* [PROMPT 1] From the rowing blog, retype the passage from "5. Your oar" to "is always hard." with no changes.
* [PROMPT 2] Condense the rowing blog paragraph that begins "There's been a few postings" into a short bulleted list that keeps its main facts.

---- DOCUMENT EXTRACT

Sunday, August 20, 2006

World Championships: The Beginning

World Rowing Championship racing starts in five hours! I'm very excited; there's nothing better in a non-Olympic year than this week. Good luck to all the US crews racing tomorrow: W4-, LW1x, W1x, M1x, W2-, M2-, W2x, M2x, and M4-. I think this last race will be very exciting, although perhaps not for the reasons I'd like. The Great Britain M4-, the heirs to the Redgrave/Pinsent/Cracknell dynasty have swept the World Cup races, and I'm sure they'll provide some interesting racing for the American crew, who are in the lane over from them in their heat.

The race I've got my eye on the most is the LW1x, where the United States is being represented by Lisa Schlenker. Her story is one of the most remarkable in modern rowing, I believe. She's currently 41 years old, and didn't even begin rowing until she was 28! Now a ten-time national teamer, she's represented the country in the lightweight quad, double, and single sculls, was the first lightweight woman to break the 7:00 2K barrier (in which she also holds the world record), and has won three silver medals at the World Championships (LW1x, 1999, 2002; LW4x, 1998). The last race for the LW1x at the
US Trials was also very dramatic. The best of luck to her, who I think serves as an example for athletes everywhere, rowers and non.

Thursday, August 17, 2006

Our History

There's been a few postings on the Row2k website about an ambitious project Peter Mallory has taken up: he's writing a book that traces the evolution of the rowing stroke from at least as far back as Ned Hanlan in the late 19th Century. There are two chapters from his manuscript available on Row2k starting here. I urge you to read them, they're quite compelling if you have any interest whatsoever in the history of rowing. He is also asking for video footage and books that might be able to help him in his writing. His website is here, and you can find the stuff he's looking for under the "Wish List" tab.

Monday, August 07, 2006


I can't believe I haven't done this before today: there's another rowing blog out there that I've been reading a lot of lately, and he's the first reader of this blog who's made note of that fact. So, without further ado, may I introduce Coach Jay and his blog, Launch Exhaust! My apologies, Coach, for not giving you the link-up earlier.


Sophie Balmry is racing at the Head of the Charles! *Swoons*

I'm not a crazy stalker, I swear. They posted the singles draw on the Charles
website today.

And if you have no idea what I'm talking about, read

Friday, August 04, 2006

Rowing, Sex, and Lightweights...Oh My!

A few oldies but goodies for you (and if you're new to the sport, something new to laugh about).

Top 10 Reasons Why Rowing is Better Than Sex

1. You can row with minors and not get arrested.
2. You do not have to worry where your oar has been before.
3. Two words: "Cox Box".
4. You can row with up to seven other people at the same time.
5. Your oar will never give you a S.T.D. (except crabs).
6. Female rowers give Head races a new name.
7. Let's face it, it's not.
8. When rowing you have a coach to tell you what you did wrong.
9. After a good hard row, everybody is satisfied.
10. In rowing, the catch is aggressive, the hands quick, the slide smooth, the drive powerful, and the oar is always hard.

Top 10 Reasons Why Athletic Directors Will Not Make Rowing a Varsity Sport

1. There will be more rowers than football players.
2. Not enough injuries for athletic trainers.
3. Team graduation rate is too high.
4. Team GPA is too high.
5. Can win by sitting on your bum and going backward.
6. There is no offense or defense in rowing; all rowers do the same thing; there are no incredible plays during competition.
7. Coaching staff is too small.
8. No need for maintenance crew to maintain practice and competition sites.
9. No extensive recruiting budget.
10. Does not generate revenue.

Top 10 Reasons Why People Row Lightweight

2. It's skill, not size, that matters.
3. Definition is sexy.
4. They're scrawny.
5. Endurance training increases libido.
6. It's better than being a butt-weight.
7. They like the feel of Saran Wrap on their body.
8. The lack of protein stimulates growth.
9. The extra layers of clothing compliment figure.
10. To meet incredibly interesting people in the sauna.

--------
---- COLLECTED DATA

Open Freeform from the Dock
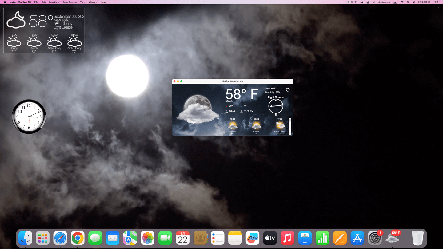Image resolution: width=443 pixels, height=249 pixels. point(253,238)
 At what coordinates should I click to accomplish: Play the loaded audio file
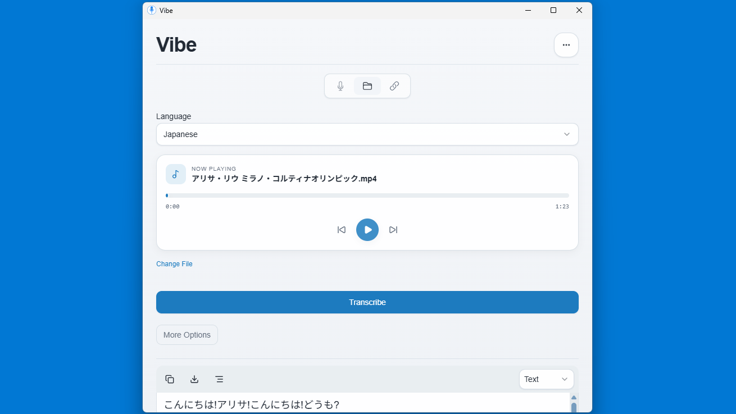click(367, 230)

--------

* [RESPONSE 1]
5. Your oar will never give you a S.T.D. (except crabs).
6. Female rowers give Head races a new name.
7. Let's face it, it's not.
8. When rowing you have a coach to tell you what you did wrong.
9. After a good hard row, everybody is satisfied.
10. In rowing, the catch is aggressive, the hands quick, the slide smooth, the drive powerful, and the oar is always hard.

* [RESPONSE 2]
- Row2k has run several postings about a book Peter Mallory is writing.
- The book traces how the rowing stroke evolved, going back at least to Ned Hanlan in the late 19th century.
- Two chapters of the manuscript are available on Row2k, and the blogger recommends them to anyone interested in rowing history.
- Mallory is asking for video footage and books to help with his writing.
- The items he wants are listed under the "Wish List" tab on his website.